There’s just something alluring about the messaging interface, the “conversational AI.” It starts with the fact that we all know how to use it; messaging apps are how we keep in touch with the people we care about most, which means they’re a place we spend a lot of time and energy. You may not know how to navigate the recesses of the Uber app or how to find your frequent flier number in the Southwest app, but “text these words to this number” is a behavior almost anyone understands. In a market where people don’t want to download apps and mobile websites mostly still suck, messaging can simplify experiences in a big way.

Bing (and everybody else) is taking the chat interface and running with it.
Image: Microsoft

Also, while messaging isn’t the most advanced interface, it might be the most expandable. Take Slack, for instance: you probably think of it as a chat app, but in that back-and-forth interface, you can embed links, editable documents, interactive polls, informational bots, and so much more. WeChat is famously an entire platform — basically an entire internet — smushed into a messaging app. You can start with messaging and go a lot of places.

But so many of these tools stumble in the same ways. For quick exchanges of information, like business hours, chat is perfect — ask a question, get an answer. But browsing a catalog as a series of messages? No thanks. Buying a plane ticket with a thousand-message back-and-forth? Hard pass. It’s no different than voice assistants, and god help you if you’ve ever tried to even buy simple things with Alexa. (“For Charmin, say ‘three.’”)  For most complicated things, a visual and dedicated UI is far better than a messaging window.

And when it comes to ChatGPT, Bard, Bing, and the rest, things get complicated really fast.
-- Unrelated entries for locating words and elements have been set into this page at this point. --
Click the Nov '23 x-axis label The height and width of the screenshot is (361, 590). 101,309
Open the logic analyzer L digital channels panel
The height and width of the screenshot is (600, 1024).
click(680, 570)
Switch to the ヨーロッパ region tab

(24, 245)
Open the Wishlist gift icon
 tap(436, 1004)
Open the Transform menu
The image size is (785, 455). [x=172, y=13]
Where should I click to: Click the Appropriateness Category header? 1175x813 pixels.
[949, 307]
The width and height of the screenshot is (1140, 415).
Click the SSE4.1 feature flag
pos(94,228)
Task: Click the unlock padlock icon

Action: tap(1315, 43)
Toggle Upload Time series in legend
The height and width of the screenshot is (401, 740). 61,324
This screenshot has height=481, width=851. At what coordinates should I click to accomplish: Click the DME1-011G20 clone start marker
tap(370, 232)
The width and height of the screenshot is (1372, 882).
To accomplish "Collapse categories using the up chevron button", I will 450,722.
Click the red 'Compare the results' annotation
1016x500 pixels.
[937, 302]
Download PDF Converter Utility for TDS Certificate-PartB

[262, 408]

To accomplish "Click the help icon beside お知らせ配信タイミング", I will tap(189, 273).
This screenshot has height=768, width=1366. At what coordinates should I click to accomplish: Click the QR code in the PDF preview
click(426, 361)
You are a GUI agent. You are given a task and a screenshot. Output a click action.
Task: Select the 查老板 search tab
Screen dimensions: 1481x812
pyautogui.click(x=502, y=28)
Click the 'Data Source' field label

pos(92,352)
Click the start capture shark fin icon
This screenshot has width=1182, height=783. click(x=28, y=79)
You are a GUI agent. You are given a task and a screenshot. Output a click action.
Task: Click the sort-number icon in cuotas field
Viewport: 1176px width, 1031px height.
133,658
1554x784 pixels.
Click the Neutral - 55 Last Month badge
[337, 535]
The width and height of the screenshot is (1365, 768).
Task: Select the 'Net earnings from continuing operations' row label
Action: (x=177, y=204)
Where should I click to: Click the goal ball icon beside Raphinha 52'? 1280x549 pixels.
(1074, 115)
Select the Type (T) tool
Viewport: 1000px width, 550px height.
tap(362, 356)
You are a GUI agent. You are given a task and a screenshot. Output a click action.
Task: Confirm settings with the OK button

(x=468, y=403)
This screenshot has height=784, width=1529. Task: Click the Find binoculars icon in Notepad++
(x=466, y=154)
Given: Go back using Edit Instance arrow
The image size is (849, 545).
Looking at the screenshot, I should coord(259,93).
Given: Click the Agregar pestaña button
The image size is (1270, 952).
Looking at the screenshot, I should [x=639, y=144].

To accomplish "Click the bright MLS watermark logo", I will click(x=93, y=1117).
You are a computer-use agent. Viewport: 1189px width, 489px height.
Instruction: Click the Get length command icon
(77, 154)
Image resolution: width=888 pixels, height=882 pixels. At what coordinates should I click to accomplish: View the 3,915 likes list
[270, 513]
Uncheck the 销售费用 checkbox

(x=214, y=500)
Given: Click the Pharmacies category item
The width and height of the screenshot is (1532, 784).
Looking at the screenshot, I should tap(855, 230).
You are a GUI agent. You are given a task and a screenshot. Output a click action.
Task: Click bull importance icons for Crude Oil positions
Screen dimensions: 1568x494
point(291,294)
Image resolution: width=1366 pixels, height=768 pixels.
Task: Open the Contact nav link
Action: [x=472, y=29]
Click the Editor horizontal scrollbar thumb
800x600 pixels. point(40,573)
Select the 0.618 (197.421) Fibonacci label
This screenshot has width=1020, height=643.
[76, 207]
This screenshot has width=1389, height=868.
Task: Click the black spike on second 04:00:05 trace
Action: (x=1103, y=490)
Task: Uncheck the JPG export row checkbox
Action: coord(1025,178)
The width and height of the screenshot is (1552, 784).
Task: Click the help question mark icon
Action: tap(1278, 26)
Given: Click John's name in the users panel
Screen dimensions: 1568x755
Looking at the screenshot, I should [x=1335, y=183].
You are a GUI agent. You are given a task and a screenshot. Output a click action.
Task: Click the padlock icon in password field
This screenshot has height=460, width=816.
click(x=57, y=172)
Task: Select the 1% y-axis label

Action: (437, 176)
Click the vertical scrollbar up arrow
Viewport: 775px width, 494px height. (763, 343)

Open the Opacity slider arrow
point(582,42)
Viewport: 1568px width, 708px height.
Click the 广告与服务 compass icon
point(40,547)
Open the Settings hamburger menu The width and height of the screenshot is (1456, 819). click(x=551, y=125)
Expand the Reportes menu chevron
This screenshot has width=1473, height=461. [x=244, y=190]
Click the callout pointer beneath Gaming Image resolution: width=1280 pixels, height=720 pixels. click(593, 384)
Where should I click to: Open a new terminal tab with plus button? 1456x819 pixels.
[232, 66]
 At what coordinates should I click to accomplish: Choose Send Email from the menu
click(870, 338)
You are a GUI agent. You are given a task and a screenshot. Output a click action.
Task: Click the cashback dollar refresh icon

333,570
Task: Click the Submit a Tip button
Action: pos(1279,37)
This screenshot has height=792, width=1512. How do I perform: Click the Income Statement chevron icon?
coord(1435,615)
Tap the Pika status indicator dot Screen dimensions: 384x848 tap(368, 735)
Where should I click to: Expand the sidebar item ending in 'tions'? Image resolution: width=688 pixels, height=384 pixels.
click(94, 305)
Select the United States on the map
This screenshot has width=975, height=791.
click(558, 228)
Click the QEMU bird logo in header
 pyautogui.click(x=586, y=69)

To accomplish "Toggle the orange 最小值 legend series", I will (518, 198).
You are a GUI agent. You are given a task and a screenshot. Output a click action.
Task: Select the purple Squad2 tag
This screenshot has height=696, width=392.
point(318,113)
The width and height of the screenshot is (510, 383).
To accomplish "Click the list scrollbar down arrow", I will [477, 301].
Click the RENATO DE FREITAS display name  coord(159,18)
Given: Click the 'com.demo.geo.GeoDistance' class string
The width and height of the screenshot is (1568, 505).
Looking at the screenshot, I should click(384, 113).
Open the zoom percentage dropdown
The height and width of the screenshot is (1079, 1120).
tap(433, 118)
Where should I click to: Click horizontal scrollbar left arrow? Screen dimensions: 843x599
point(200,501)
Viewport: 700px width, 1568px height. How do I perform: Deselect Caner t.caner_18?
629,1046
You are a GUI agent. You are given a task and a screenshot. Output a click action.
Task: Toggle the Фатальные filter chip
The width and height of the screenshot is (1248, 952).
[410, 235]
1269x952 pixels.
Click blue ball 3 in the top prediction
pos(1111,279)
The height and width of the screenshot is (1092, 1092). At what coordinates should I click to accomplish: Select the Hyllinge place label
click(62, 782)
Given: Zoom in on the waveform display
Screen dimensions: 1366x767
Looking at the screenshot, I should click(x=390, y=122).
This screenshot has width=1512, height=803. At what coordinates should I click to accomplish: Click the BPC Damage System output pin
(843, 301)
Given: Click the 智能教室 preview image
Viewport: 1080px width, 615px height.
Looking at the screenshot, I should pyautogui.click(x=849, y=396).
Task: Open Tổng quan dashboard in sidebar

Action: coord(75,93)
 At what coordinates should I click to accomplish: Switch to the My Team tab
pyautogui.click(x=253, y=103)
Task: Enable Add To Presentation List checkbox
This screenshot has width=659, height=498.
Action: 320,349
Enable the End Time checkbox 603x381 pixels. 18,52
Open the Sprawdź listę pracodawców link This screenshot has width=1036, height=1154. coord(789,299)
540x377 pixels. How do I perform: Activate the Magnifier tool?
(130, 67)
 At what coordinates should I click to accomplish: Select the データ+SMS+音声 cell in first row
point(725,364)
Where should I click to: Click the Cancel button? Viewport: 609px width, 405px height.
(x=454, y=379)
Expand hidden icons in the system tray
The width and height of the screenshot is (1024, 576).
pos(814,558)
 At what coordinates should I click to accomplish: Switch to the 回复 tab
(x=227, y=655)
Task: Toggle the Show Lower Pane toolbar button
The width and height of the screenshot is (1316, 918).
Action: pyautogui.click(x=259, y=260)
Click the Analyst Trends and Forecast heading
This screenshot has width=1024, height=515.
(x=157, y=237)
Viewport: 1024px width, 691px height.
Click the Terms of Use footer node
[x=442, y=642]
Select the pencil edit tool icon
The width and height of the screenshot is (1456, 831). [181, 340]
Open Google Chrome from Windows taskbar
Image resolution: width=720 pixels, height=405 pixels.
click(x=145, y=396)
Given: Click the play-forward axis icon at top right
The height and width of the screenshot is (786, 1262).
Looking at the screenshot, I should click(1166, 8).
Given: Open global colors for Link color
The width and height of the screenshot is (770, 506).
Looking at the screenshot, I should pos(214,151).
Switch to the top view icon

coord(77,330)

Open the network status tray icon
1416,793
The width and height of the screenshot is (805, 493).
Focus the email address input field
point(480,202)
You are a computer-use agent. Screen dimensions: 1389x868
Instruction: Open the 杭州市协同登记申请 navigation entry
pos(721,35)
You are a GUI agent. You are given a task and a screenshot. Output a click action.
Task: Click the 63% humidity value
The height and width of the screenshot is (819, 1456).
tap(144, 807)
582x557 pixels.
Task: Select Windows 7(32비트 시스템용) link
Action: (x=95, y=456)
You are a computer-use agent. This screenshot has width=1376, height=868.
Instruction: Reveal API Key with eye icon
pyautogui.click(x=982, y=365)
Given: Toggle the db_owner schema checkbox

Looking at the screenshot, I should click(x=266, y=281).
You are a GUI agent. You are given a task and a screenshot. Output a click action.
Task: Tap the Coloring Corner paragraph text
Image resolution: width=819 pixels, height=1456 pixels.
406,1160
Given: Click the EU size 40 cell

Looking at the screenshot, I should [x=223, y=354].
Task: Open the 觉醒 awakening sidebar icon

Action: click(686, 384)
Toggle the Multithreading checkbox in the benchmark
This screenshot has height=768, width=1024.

These models are smart and collaborative, but you still have to know exactly what to ask for, in what way, and in what order to get what you want. The idea of a “prompt engineer,” the person you pay to know exactly how to coax the perfect image from Stable Diffusion or get ChatGPT to generate just the right Javascript, seems ridiculous but is actually an utterly necessary part of the equation. It’s no different than in the early computer era when only a few people knew how to tell the computer what to do. There are already marketplaces on which you can buy and sell really great prompts; there are prompt gurus and books about prompts; I assume Stanford is already working on a Prompt Engineering major that everyone will be taking soon.

The remarkable thing about generative AI is that it feels like it can do almost anything. That’s also the whole problem. When you can do anything, what do you do? Where do you start? How do you learn how to use it when your only window into its possibilities is a blinking cursor? Eventually, these companies might develop more visual, more interactive tools that help people truly understand what they can do and how it all works. (This is one reason to keep an eye on ChatGPT’s new plug-ins system, which is pretty straightforward for now but could quickly expand the things you can do in the chat window.) Right now, the best idea any of them have is to offer a few suggestions about things you might type. 

AI was going to be a feature. Now it’s the product. And that means the text box is back. Messaging is the interface, again.